' Ama bu arabadan dışarıda da hiç görmedim ben. ' dediğimde gülümsedi. Çok güzel gülüyordu. Işık saçıyor gibi geliyor, kalbimi titretiyordu gülüşü. Onunla ilgili konularda bazen kalbime ne olduğunu anlamıyordum.
' Bunu dışarıda göremezsin kolay kolay. Bu bir askeri araç. '
' Askeri araç mı?'
' Evet. Hatırladığın her şeyi anlat şimdi bana. '
Ona bana seslenen kadını anlattım ama uzun kızıl saçları dışında aklıma onunla ilgili bir şey gelmiyordu.
' Annen olabilir. '
' Annem olsa yüzünü hatırlamam gerekmez miydi?'
' Peki hatırlıyor musun annenin yüzünü? Sonuçta orada yaşamaya başlamadan önce en az on yılın var. '
Kendimi çok zorladım ama annemin yüzünü hatırlayamadım. Bu içimde bir yerde acıya sebep olmuştu. Gözümden yaşlar ardı ardına akıp gidiyordu. Tansel uzandı. Gözyaşımı sildi.
' Ağlama. '
' Annem onu unuttuğum için üzülüyorsa peki. '
Tansel alnıma sıcacık bir öpücük kondurdu.
' Hatırlayacaksın. Biraz zamana ihtiyacın var. Her şeyi hatırlayacaksın ama kendine birden yüklenme. Anlattıklarına göre ailen asker olabilir. Annen ya da baban. Öyle herkesin evinin önünde askeri araç olmaz. Bu komutanlara tahsis edilen bir ayrıcalıktır. '
Tansel bunu söyledikten sonra düşünmeye daldı. Ona ne düşündüğünü sorduğumda bir komutan kızı olsaydım öylece bırakılmayacağımı peşime düşüleceğini söyledi. Eğer böyle bir dosya olsaydı bu ihtimalinde değerlemesi gerektiğini. Tansel bir kaç gün daha benimle kaldı. Sonra yine gitmesi gerektiğini söyledi.
Üç gün sonra geldiğinde bir kaç kişiye sorduğunu ama böyle bir kayıp olmadığını söyledi. Herhangi bir komutanın kızı kaçırılmamıştı. Yani en azından hala kayıp olan yoktu. Tansel yokken o anı rüyamda görmüştüm. Araçla ilgili daha fazla detay anlattığımda bunun yaklaşık 10- 15 yıl önceki askeri araçlar olduğundan emin oldu. Ayrıca ben bu araca sadece o gün binmemiştim. Bir başka anıda aracın içinde oyuncak bir bebekle oynuyordum. Tansel bunun muhtemelen daha eski bir anı olduğunu söyledi. Daha derin araştırma yapması gerekiyordu ama kaçak olmamız bunun önüne geçiyordu.
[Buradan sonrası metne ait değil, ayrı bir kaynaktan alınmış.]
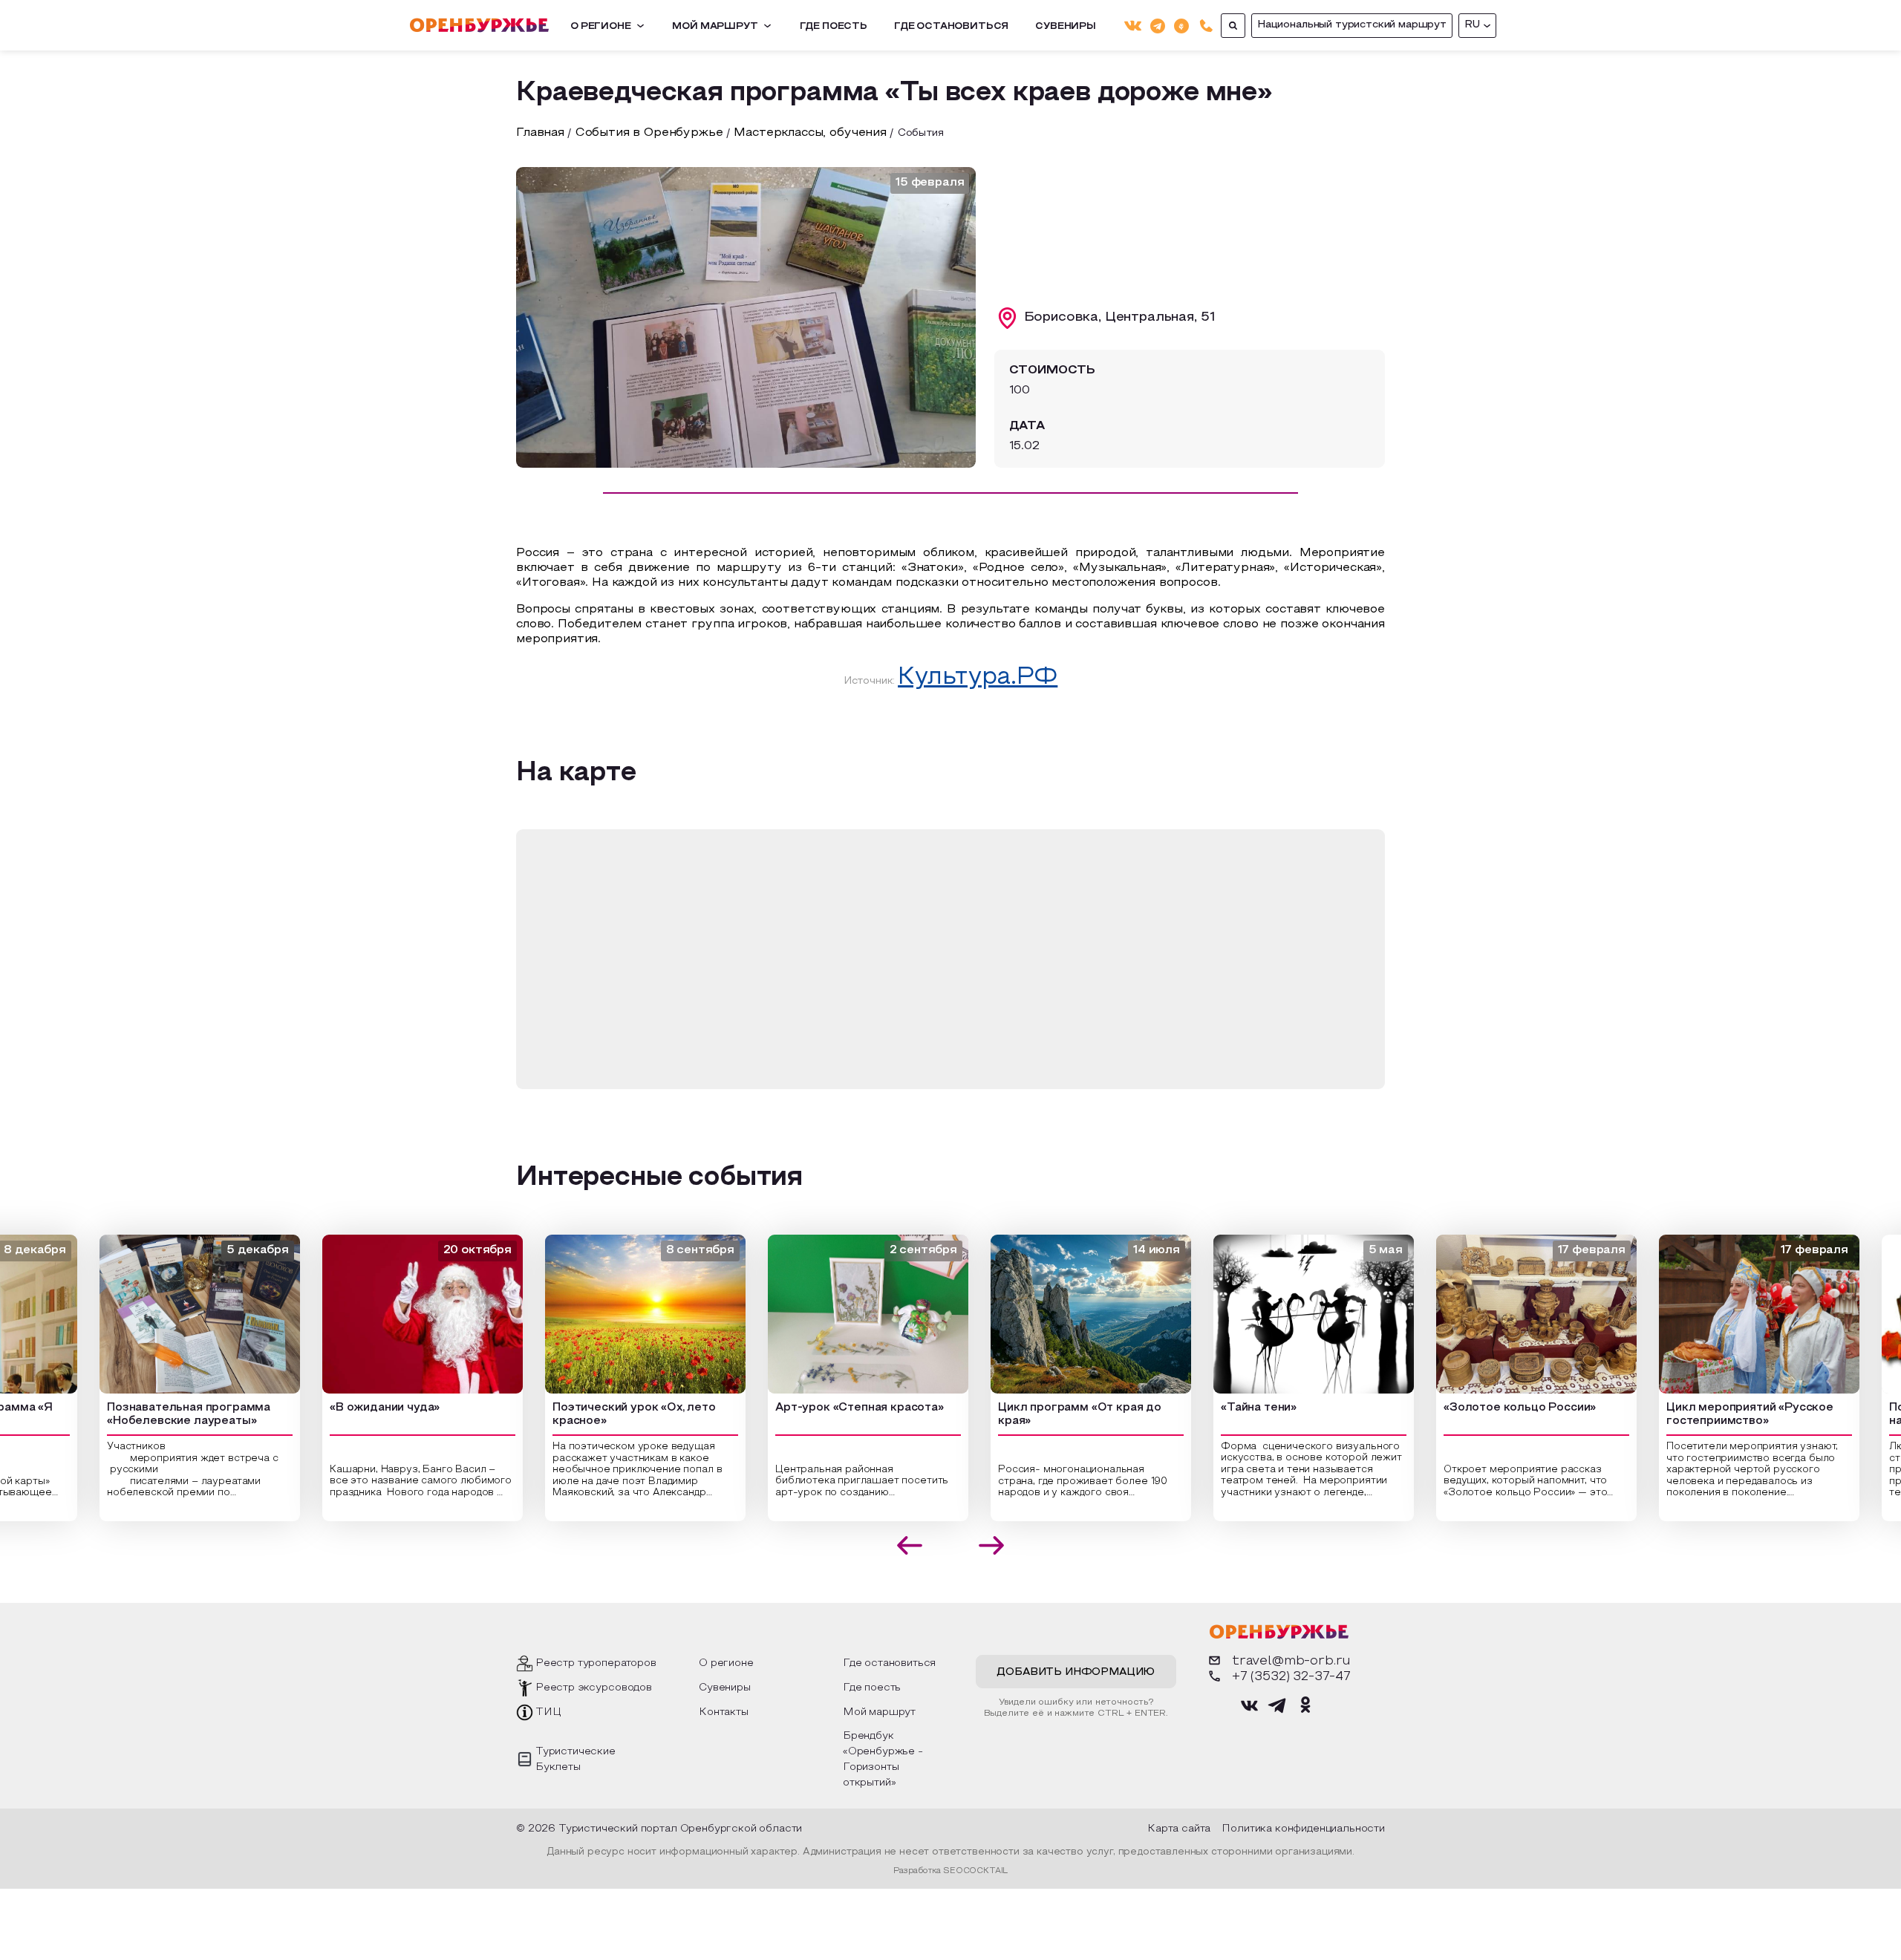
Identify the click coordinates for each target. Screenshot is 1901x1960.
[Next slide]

Ailem suçlu olabilir mi diyede düşünmüştü ama bu durumda öyle güle oynaya binmezdik herhalde araca.
Sonunda öğrenmiştim. Eğer geri dönersek beni sorguya alacaklardı. Halid hakkımda yalan yanlış ifadeler vermişti. Tansel' e Halid' in bana zorla çektirdiği videolardan bahsettim. Genelde mutluyum ve onlardan biriyim gibi çekilen videolardı. Sadece bir çikolata için kabul ediyordum bunu. Özellikle bazı dönemlerde çikolata için her şeyi yapabilecek halde oluyordum. Derin' in deyimiyle kızsal meseleydi bunlar. Gerçi burada pek kızsal yanı kalmamıştı. Ped denen o şeyi Tansel alıyordu. Arasıra da ihtiyacım olup olmadığını soruyordu. Bana öyle zamanlarda ağrım olduğu için sıcak su torbası almıştı ama ben kendimi onunla ısıtmayı tercih ediyordum. Ortamın soğuğuna rağmen sıcacıktı.
Halid o videoları delil olarak gösterdiyse beni kurtarmak çok zor olurdu. Yani Tansel öyle demişti. Ben onun dediği her şeye inanıyordum. Aksi elimde gelmiyordu. Onu ilk gördüğüm anda bile ona güvenebileceğimi hissetmiştim.
....
Bir ay sonra...
Tansel yine bir yere gitmişti. Bu kez gitme nedeni paramızın bitmesiydi. Yiyecek bir şey kalmayınca mecbur kalmıştı. Para almak için başka bir şehirdeki saklanma yerlerinden birine gitmişti. Gitmeden önce eğer dört gün içerisinde dönmezse benim turistlerin arasına karışmamı ve İstanbul' a dönmemi söylemişti. Alev' in evinin adresini ezberletmişti. Alev' i çok iyi tanımıyordum. Neden onu seçtiğini sorduğumda Karan ve diğerlerinin gözlendiğini ama Alev ' in gözlenemeyeceğini söyledi. Alev asker eşiydi ama abisinin de suç geçmişi vardı. Yani korkusuz bir kadındı ve bana yardımcı olacağını düşünüyordu. Neyse ki iki günde geri döndü. Tek başıma bütün dediklerini yapmama imkan yoktu. Şehir beni zaten korkutuyordu. Arabalara bile yeni yeni alışıyordum ki buraya gelmiştik. Burası daha normal geliyordu bana.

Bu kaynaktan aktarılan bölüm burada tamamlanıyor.